If I just sit there and expect some magical result, and hope that a new, better, different, healed me will chip its way out of the hardened goo at the end of this two month sabbatical, I'll be disappointed. I wouldn't take that approach to a project or to effect change in my professional world, so why would I expect that here and now, in my real life, with factors infinitely more complicated than work?

And can people even change, or is what appears to be "change" really the uncovering (or suppression) of who you really are and always have been, deep down? Maybe you just think someone changes, but really they were just burying their real self all that time and it/they finally came out? (Or vice versa--they seem to change, but actually they are now suppressing their real self.) Either way, why mislead yourself or others? Well, I guess there are a million reasons, and can we even help it?

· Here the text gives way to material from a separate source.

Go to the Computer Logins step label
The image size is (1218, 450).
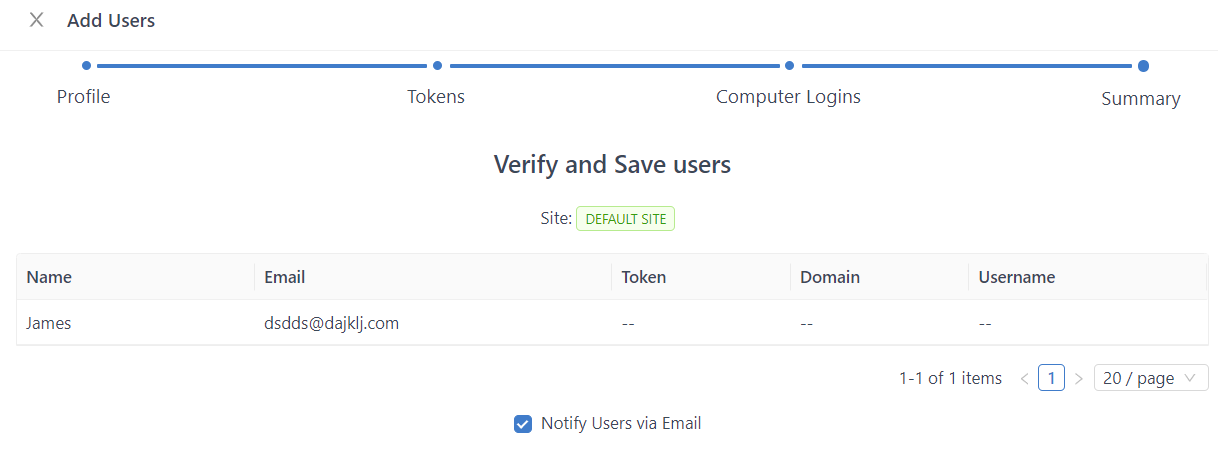coord(788,97)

I do know this: I feel awake. I used to be asleep. I look back at some unspecified time period before August 10th, 2009 (the day the doctor called), and I think of what a dupe I was, never looking at where I was at a given moment, or truly paying attention to what was going on around me. (Have you ever really read the story of Rip Van Winkle? Check it out sometime.)

It wasn't a sudden awakening, and it's not like on August 10th the doctor's call came and then "click" I was awake. It took some time, and I'm not certain when I reached some level of consciousness that was my tipping point. Sometime between then and now, I guess. And I still feel a little metaphorical sleepiness every now and then; backsliding a bit, most likely. But I know I do not want to, and will not ever, go back to that Rip Van Winkle sleep. Don't think I could if I wanted to.

I'm not going to "live life on the edge" or anything crazy like that. I just mean that things seem clearer now that I'm awake. I think I can see where I am right now, and can almost see who I really am, if that makes sense. Sure, I might still do something stereotypically life crisis-ish, like get a small sailboat. No little red sports car, though.

But I know I'll be sleepy (physically only, I hope) for the next 2 months, so I'll do my best to use the time to just 1. rest; 2. heal; 3. play with my kids; and 4. practice focusing on where I am now, regardless of the past or the future. (Yes, that last one is loading a lot into a few words.)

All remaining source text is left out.